In the age of thriving e-commerce, we are well-accustomed to seeing delivery executive men on two-wheelers plying through our cities and knocking on our doors. Now imagine opening the door to a delivery girl holding your parcel with a smile. This has been a reality in Delhi-NCR for the past two years, thanks to Even Cargo. Since 2016, around twenty-five delivery-women from Even Cargo are proving their mettle and scripting history in a chiefly male-dominated field. “We also have started our operations in Jaipur and have plans to expand in Punjab, Madhya Pradesh and Gujarat as well,” informs Yogesh Kumar, in a conversation with Efforts For Good.

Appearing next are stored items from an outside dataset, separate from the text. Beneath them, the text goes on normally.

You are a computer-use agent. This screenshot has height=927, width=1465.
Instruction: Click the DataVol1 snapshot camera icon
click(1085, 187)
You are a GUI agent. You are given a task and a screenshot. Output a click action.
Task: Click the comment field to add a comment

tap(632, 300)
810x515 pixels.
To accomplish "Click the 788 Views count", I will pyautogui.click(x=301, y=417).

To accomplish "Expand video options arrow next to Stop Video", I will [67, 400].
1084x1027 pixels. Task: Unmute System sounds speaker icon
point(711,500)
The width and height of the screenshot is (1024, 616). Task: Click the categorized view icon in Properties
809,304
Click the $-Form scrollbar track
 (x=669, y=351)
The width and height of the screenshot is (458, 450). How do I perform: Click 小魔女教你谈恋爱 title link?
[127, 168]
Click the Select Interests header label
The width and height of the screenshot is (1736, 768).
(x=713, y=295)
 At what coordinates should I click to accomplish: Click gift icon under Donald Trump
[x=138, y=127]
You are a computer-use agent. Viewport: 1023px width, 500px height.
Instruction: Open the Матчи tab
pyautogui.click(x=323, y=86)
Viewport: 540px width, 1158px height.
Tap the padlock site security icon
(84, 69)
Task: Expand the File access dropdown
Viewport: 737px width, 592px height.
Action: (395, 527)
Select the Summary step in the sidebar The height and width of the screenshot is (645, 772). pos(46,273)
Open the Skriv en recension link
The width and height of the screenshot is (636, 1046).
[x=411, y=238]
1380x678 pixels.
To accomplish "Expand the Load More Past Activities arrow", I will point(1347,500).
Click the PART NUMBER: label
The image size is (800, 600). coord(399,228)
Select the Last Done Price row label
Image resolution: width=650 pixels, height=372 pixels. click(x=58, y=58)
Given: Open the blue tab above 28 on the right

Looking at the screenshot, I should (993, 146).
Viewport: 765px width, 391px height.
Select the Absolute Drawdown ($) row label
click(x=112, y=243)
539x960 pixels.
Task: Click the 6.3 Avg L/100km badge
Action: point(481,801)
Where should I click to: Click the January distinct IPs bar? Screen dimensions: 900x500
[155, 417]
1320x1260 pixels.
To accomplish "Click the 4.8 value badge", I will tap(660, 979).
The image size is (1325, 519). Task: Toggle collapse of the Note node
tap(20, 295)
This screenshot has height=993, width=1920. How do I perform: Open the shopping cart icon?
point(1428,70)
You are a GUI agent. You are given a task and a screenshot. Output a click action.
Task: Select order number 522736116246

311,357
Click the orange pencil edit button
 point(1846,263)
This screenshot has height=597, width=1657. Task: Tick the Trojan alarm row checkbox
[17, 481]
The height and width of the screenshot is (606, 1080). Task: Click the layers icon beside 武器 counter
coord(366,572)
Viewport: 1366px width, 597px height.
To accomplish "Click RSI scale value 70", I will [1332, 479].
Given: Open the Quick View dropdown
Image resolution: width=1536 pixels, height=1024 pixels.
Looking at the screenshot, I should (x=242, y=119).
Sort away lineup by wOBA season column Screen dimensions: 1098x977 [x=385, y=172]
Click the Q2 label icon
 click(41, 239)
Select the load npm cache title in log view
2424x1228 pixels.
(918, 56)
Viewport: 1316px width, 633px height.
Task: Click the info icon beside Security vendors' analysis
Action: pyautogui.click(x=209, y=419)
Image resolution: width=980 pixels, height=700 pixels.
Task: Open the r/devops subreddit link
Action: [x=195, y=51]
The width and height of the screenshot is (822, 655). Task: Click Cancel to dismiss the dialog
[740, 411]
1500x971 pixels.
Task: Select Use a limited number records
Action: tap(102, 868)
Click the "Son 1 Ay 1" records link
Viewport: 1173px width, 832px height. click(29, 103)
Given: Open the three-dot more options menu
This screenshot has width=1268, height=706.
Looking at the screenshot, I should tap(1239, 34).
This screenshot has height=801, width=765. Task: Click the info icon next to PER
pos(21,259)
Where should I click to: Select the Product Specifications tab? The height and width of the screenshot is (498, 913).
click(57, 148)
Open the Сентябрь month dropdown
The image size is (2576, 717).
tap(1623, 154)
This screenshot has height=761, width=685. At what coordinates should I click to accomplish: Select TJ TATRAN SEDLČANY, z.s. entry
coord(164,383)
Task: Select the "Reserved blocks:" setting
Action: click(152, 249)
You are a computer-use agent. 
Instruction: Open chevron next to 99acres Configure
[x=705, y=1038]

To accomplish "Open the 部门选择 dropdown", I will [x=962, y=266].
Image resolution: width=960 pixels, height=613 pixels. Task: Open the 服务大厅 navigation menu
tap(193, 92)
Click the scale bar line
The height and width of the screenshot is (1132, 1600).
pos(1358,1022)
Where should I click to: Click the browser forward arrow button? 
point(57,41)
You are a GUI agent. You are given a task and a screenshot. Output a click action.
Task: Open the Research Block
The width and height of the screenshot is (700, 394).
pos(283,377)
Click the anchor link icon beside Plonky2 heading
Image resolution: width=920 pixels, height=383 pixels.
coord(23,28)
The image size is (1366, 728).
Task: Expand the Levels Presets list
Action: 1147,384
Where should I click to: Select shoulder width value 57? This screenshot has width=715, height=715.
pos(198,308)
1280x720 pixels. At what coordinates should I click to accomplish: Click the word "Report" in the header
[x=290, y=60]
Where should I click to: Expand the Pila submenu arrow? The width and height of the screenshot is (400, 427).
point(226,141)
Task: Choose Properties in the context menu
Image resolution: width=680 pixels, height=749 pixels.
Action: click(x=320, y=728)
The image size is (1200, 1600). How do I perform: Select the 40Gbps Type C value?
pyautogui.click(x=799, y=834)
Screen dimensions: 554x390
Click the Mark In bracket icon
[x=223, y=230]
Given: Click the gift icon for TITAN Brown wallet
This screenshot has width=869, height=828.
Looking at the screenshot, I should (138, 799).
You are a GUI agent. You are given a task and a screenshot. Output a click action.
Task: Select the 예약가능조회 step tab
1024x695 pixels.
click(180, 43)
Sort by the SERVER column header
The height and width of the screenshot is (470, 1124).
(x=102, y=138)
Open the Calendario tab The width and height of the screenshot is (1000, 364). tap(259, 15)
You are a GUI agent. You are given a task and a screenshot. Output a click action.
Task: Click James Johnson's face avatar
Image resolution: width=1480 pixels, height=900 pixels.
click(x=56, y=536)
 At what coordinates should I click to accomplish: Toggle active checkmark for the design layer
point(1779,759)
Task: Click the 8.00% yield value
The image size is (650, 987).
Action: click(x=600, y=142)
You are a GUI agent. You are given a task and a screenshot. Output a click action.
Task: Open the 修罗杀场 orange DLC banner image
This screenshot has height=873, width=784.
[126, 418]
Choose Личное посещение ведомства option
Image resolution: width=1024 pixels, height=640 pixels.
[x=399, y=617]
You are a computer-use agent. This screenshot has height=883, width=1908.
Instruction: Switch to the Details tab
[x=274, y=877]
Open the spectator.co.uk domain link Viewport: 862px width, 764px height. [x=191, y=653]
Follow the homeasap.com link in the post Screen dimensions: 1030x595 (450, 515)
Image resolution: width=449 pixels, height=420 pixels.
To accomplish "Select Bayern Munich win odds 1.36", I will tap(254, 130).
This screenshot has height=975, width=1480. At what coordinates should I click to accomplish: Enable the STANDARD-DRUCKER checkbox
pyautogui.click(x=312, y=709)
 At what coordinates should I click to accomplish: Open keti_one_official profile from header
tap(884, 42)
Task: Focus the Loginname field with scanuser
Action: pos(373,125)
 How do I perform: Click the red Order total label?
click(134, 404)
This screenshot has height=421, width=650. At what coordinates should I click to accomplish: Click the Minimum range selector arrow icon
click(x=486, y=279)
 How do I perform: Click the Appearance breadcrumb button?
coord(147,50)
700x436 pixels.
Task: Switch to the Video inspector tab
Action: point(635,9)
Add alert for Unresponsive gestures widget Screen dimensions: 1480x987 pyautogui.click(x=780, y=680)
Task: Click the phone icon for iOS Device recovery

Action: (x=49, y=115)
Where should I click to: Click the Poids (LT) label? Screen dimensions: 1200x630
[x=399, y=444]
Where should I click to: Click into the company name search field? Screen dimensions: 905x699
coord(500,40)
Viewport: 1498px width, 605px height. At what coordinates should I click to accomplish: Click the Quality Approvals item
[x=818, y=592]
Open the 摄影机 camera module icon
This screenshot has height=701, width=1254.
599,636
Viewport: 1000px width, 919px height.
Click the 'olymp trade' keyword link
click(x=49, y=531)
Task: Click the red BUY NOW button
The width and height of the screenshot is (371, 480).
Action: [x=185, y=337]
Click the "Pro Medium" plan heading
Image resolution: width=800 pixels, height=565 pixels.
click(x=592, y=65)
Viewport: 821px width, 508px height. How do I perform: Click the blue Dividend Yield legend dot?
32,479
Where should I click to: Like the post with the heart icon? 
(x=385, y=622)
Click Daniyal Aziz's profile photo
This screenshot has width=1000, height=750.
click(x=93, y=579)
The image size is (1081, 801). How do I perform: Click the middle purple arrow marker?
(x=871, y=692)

Breaking the gender stereotypes
The need for economic integration of women in the country’s workforce was something that prodded Yogesh Kumar, while he was working as a production engineer with a German corporate. So, after pursuing a degree in social entrepreneurship, he launched Delhi OYE: Open Your Eyes – a non-profit to combat gender disparity. “Our prime agenda was to create safe public spaces for women,” shares Yogesh. His first initiative of starting an all-women cab-service, only catering to women passengers, did not match up to the expectations, mainly because very few women were licensed drivers and even fewer could afford a vehicle of their own.
Yogesh always wanted to sensitise the masses about women emancipation, starting from the grassroots level. Providing employment to the women was a boost in the right direction. “Then again, I did not want to train women in tailoring or handicrafts, which has been the traditional norm. My wish was to establish women at par with men, breaking the stereotypes.” That’s when the idea of Even Cargo occurred to Yogesh. His team went door to door, inviting young girls from resource-strapped families. “There again, we were met with apprehensions from the parents, who were solely worried about the safety of their daughters,” he reveals.
That’s why the Even Cargo core team designed a foolproof training programme for the girls which included compulsory self-defence classes. The working hours for the employees are very convenient, with no delivery encouraged beyond 6 PM. Also, the company mostly co-ordinates with women-centric online shopping sites, so that both the delivery-women and the customers can feel at ease. “Not only homes, but our girls are also now delivering to offices, hostels and other institutions as well. Thankfully, we have not encountered any major trouble regarding the safety of our employees which helps to dispel the myth that all public spaces are unsafe for women,” Yogesh declares proudly.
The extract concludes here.